• Set exercise: Edit the part that opens with the line containing "The width and" and closes with the line containing "958x979 pixels.": replace "Holding Details" with "Account Settings", change nothing else, and give back only those lines without the pictures.

• Dataset extract:
────

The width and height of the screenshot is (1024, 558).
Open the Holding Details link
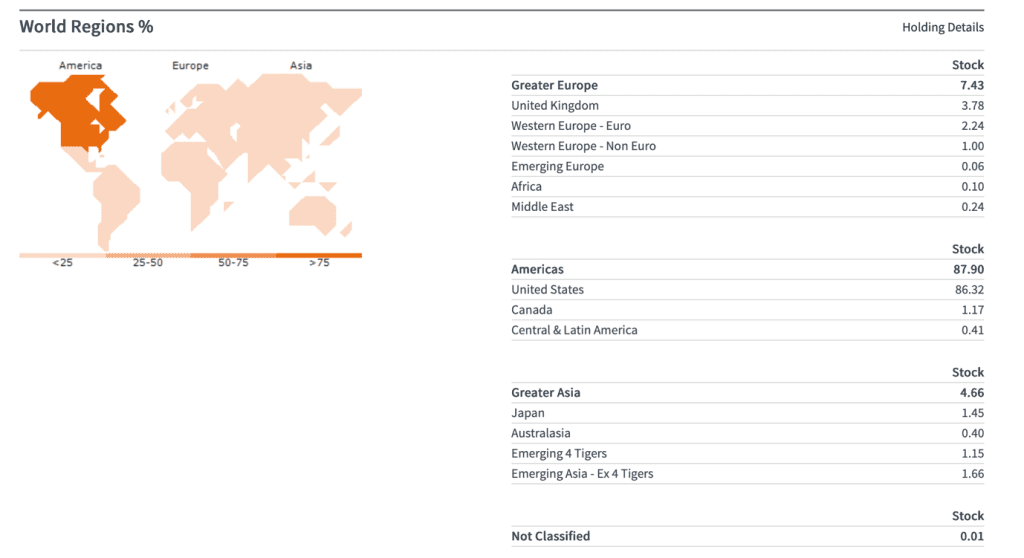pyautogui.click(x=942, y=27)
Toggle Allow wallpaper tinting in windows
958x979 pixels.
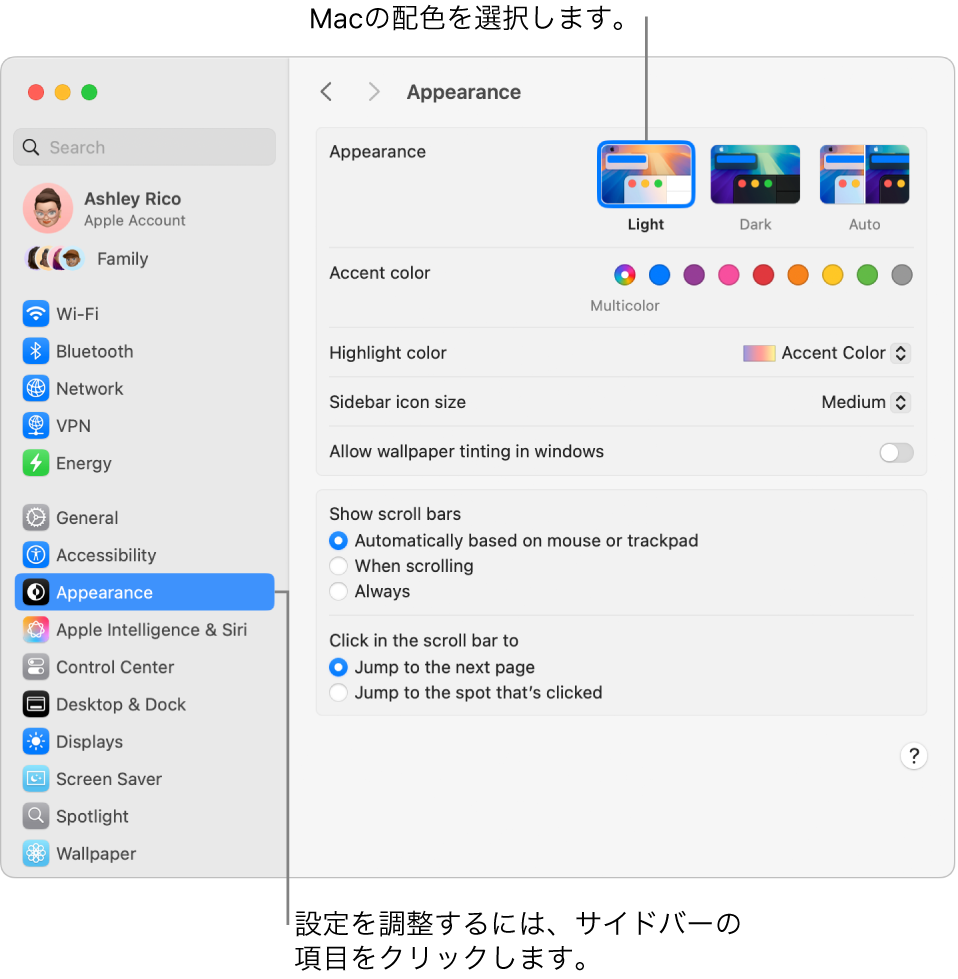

────

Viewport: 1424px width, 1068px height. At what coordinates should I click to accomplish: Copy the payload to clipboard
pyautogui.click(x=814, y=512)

────

• Task output:
The width and height of the screenshot is (1024, 558).
Open the Account Settings link
pyautogui.click(x=942, y=27)
Toggle Allow wallpaper tinting in windows
958x979 pixels.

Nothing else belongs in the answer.